Work instructions:
1) Using the news article on Ricky Ponting, decide whether each statement agrees with it: (a) Ponting is 37 years old; (b) Ponting has been dropped from Australia's Test side; (c) John Inverarity is the national selector. Answer yes or no for each and quote the deciding words.
2) Pick up the news article on Ricky Ponting after its final sentence and write what comes next.

Source text: Begin

Australia news February 21, 2012

Ashes or bust for Ponting


Ricky Ponting is not afraid of failing in his attempt to go to England for a final tilt at the Ashes in 2013, and has made it clear that he will go on playing Test cricket for Australia for as long as he possibly can.

A summary dismissal from the ODI team has provided Ponting, 37, with the sharp reminder that he will have to perform or perish. But he gave every indication he would go on in Test cricket for as long as possible, even if it meant the end may come in similar circumstances to those Ponting found himself in at the SCG, answering questions the day after the national selector John Inverarity's phone call.

"I've always been of the belief that I don't mind people trying things and failing. That's the way I'm looking at it as well," Ponting said. "I tried my best over the last five games to be the best player I could be and to win games of cricket for Australia, unfortunately I couldn't do that and I failed, and I've been dropped from the one-day side.

Source text: End
Dataset section: Begin

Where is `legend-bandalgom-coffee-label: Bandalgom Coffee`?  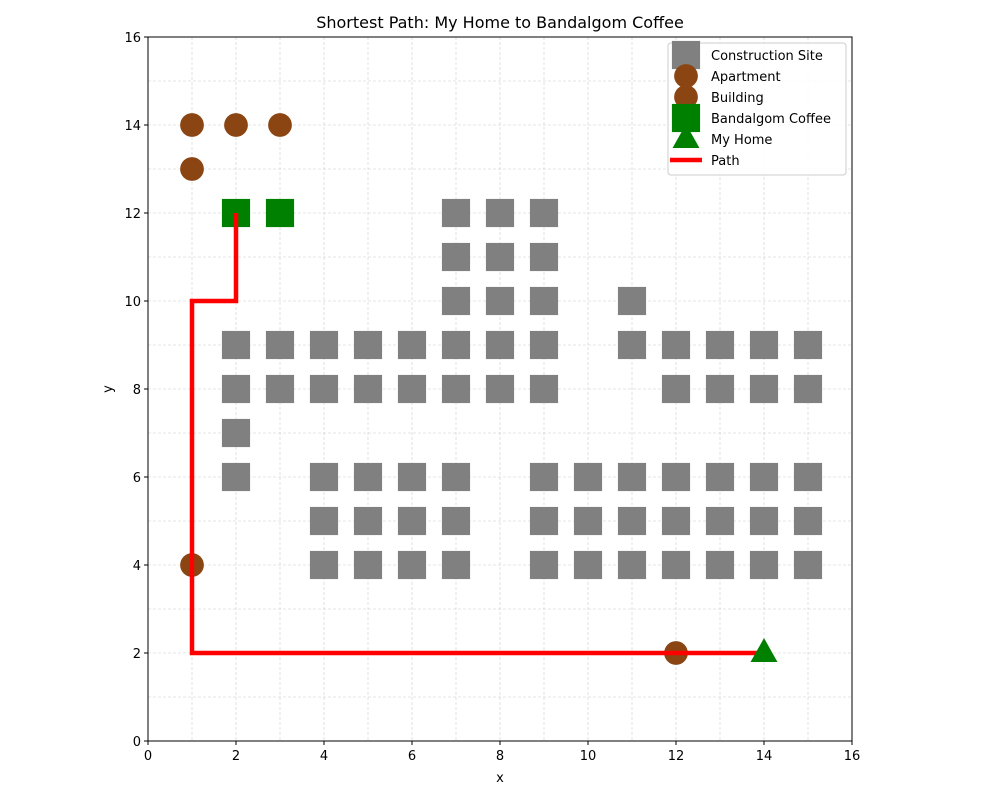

Dataset section: End

Task answers:
1)
(a) Yes: "Ponting, 37,"
(b) No: "I've been dropped from the one-day side."
(c) Yes: "the national selector John Inverarity's phone call"

2)
"To tell the honest truth I didn't really see this coming either, I had no communication from the selectors that it might've happened through this series, but it's my job as an international batsman to score runs and I haven't done that in the last few games.

"Only if it ends badly [can I be too proud], but I'm backing myself to finish the game and finish my career on a high, I don't want to finish on a low, and I'll make the right decision at the right time, there's no doubt about that.

"It'd be great to get back to the Ashes. If I'm a good enough player to do that then it'd be great to go back there one more time and hopefully have a few better memories of England than what I've had the last couple of tours. Everybody is [after redemption], as far as Ashes cricket is concerned."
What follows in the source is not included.